___ Record extracts ___

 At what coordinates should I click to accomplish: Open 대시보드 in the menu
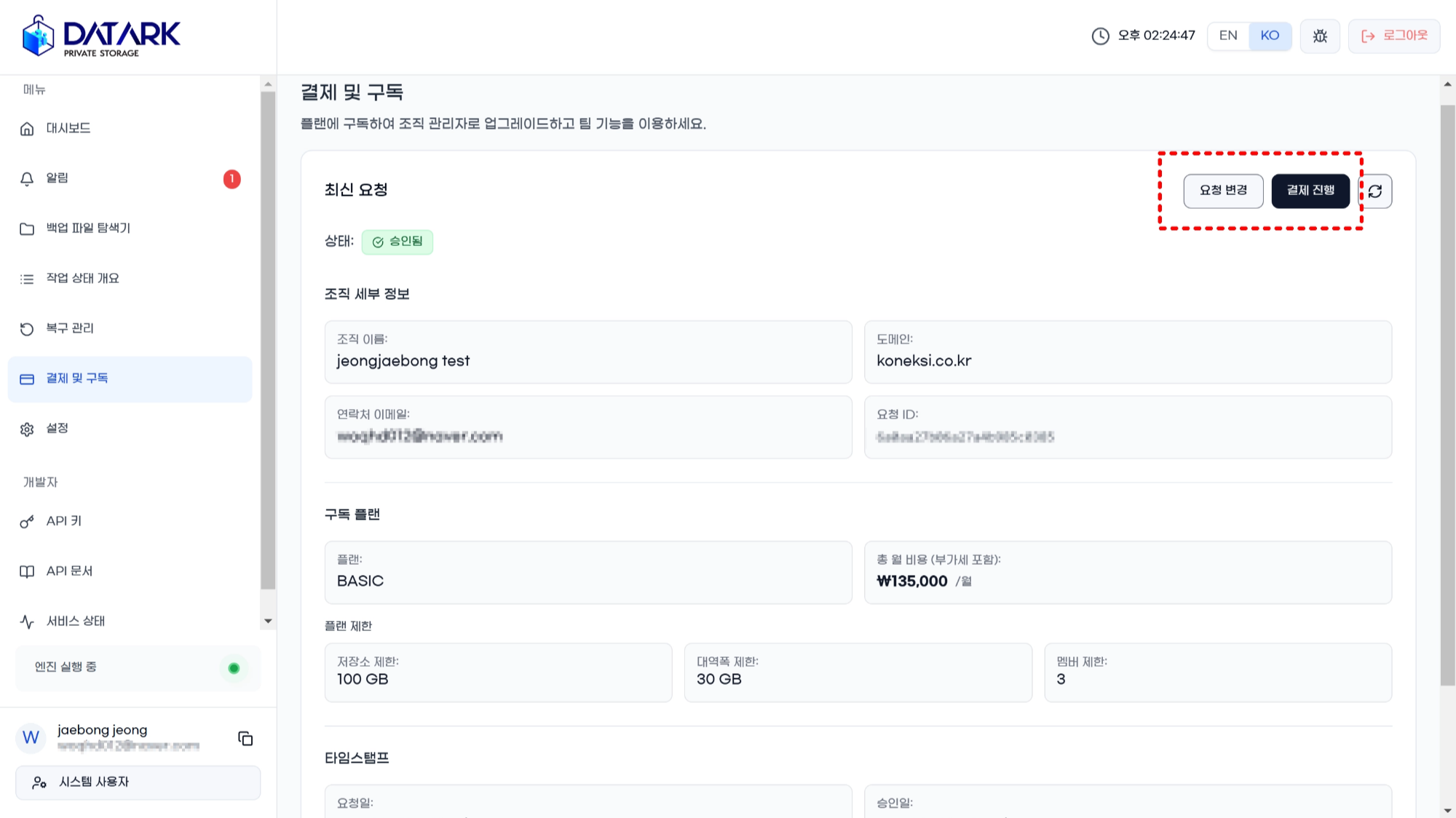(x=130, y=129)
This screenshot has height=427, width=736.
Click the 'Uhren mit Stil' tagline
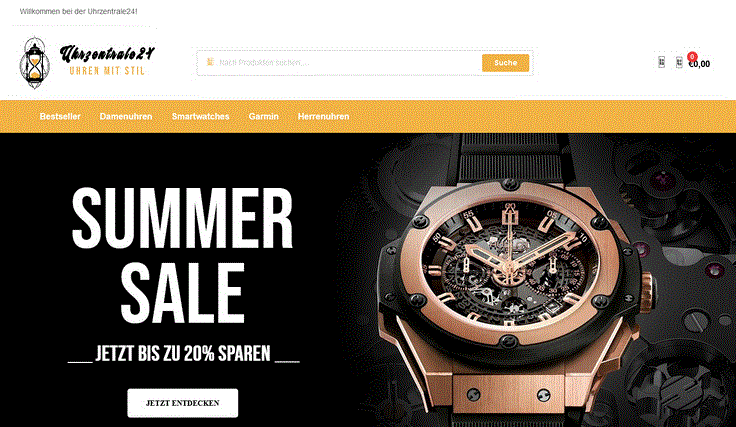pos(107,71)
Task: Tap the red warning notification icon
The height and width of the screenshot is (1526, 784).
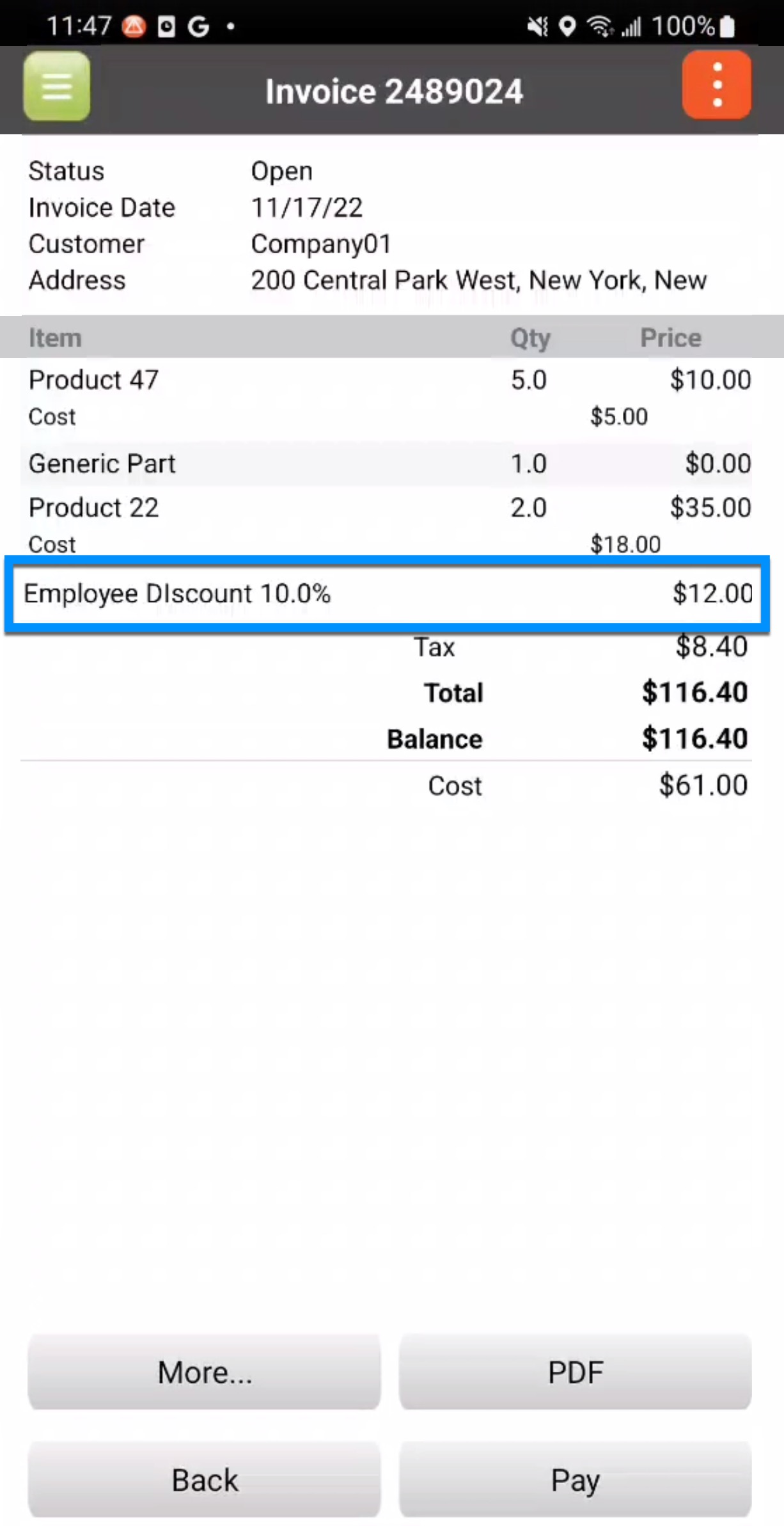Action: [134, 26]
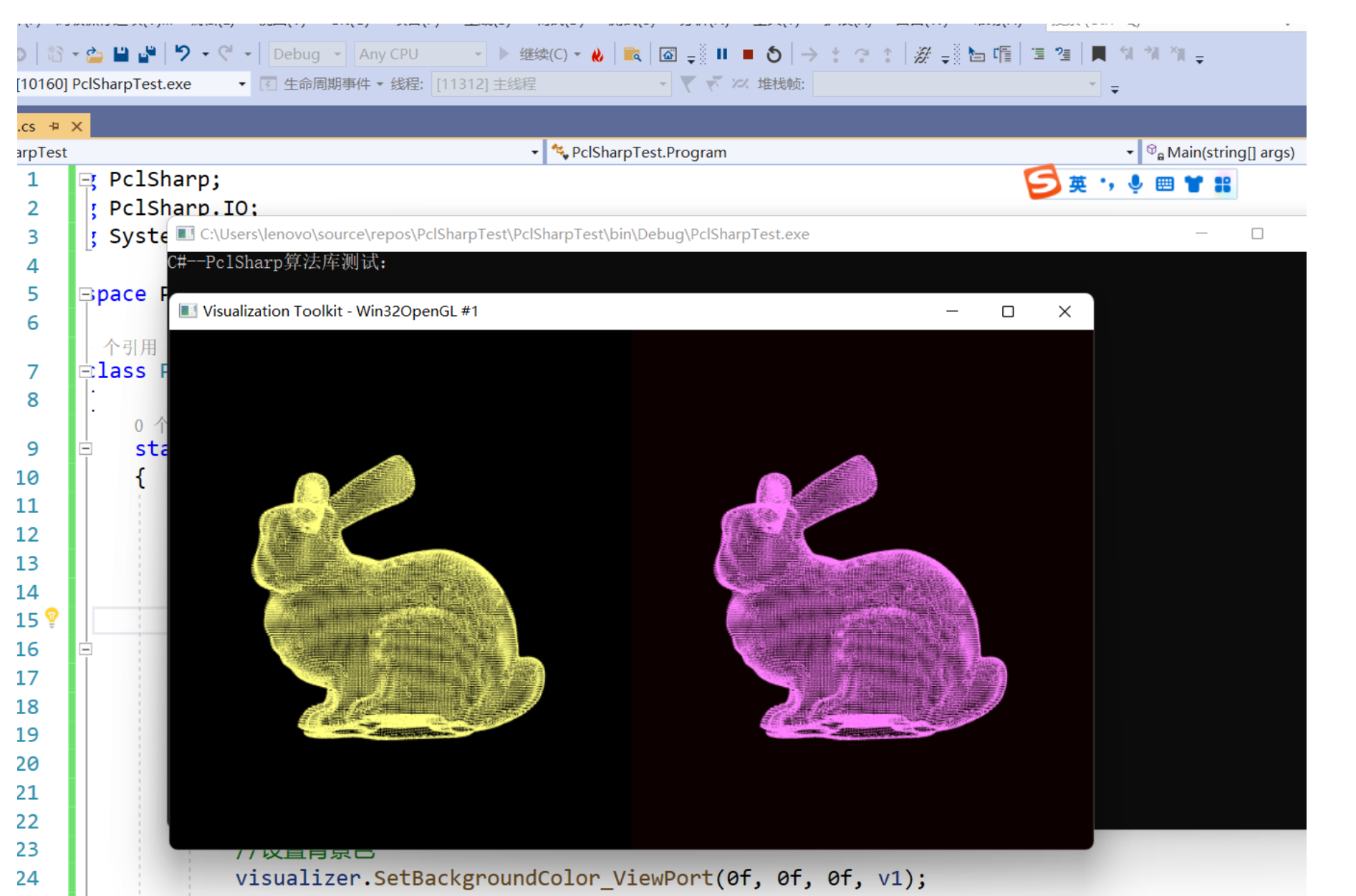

___

Reproduce the listing above with each "screenshot" swapped for "capture" and everything else unchanged, leaving the pictures out.

Answer in full:
 At what coordinates should I click to accomplish: Open 대시보드 in the menu
(x=130, y=129)
This capture has height=427, width=736.
Click the 'Uhren mit Stil' tagline
pos(107,71)
Task: Tap the red warning notification icon
The height and width of the capture is (1526, 784).
Action: [134, 26]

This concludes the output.